The RL agent determines the action to be performed for the current state. As previously displayed in Figure 1, the incoming state values are transformed through each layer of the neural network, in accordance to the neurons’ weights and the activation function in each layer. The output of the final layer must be turned into values that can be used to define the elements of the state of the aircraft that the RL agent controls. All actions were computed using a tanh activation function; the RL method thus output values between −1 and +1. Table 3 shows how these values were then translated to the values to be used by the geometric CR method.

The RL method was tested with the geometric CR method controlling (1) heading and speed variations, and (2) heading, speed, and altitude variations. In both cases, the RL method defined the look-ahead value to be used. This was a continuous action. Note that this was the look-ahead time used for resolving conflicts. The RL method received information regarding the aircraft surrounding the ownship through the state input. This was how it “detected” conflicts. Then, it decided on the look-ahead time used for CR, as displayed in Figure 2. This meant that the method decided which conflicts to consider in the next avoidance manoeuvre.
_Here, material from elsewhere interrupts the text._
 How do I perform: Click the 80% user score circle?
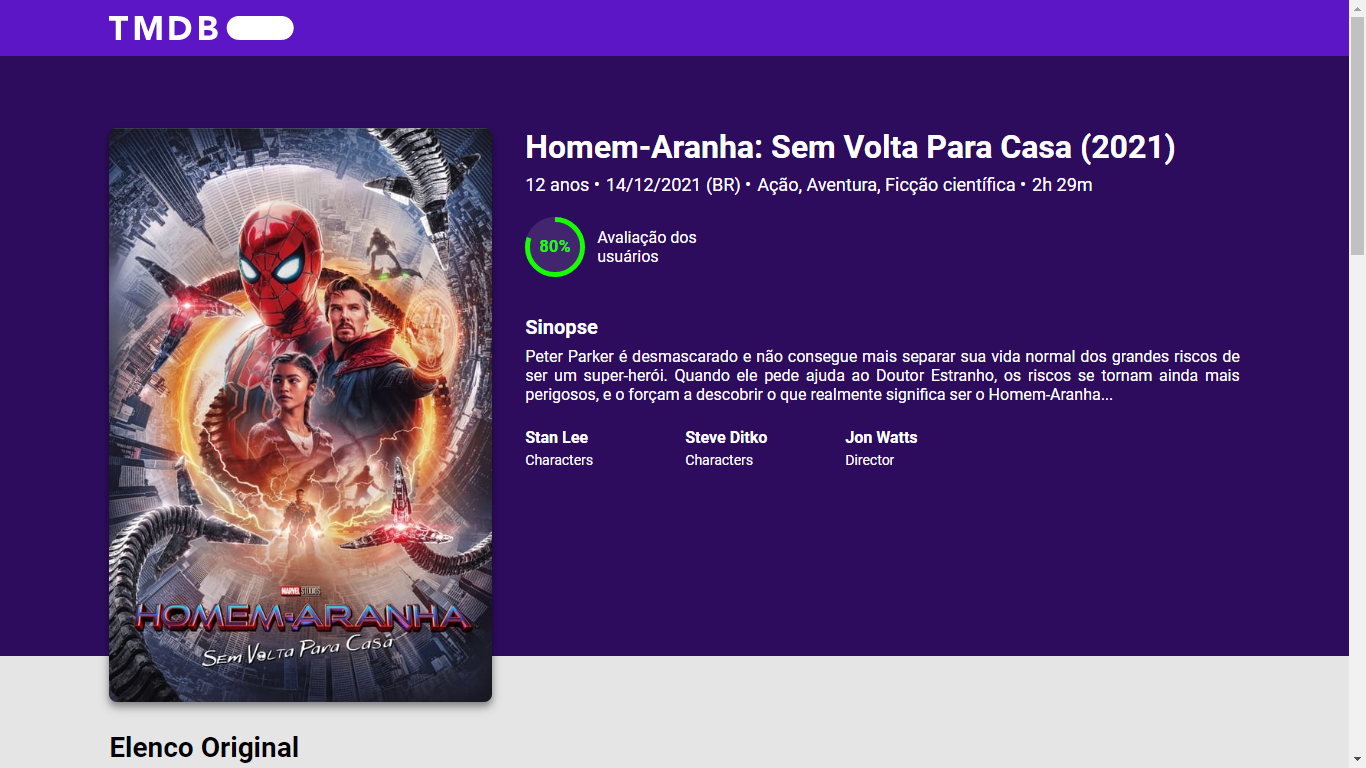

The method could opt, for example, for prioritizing closer conflicts.

Furthermore, depending on the degrees of freedom that the geometric CR algorithm controlled, the RL method defined how the state of the ownship could vary. This selection was a discrete action. For heading, speed, and altitude variation, if the respective value on the state array was higher than 0, the resolution by the geometric CR method included a variation within that degree.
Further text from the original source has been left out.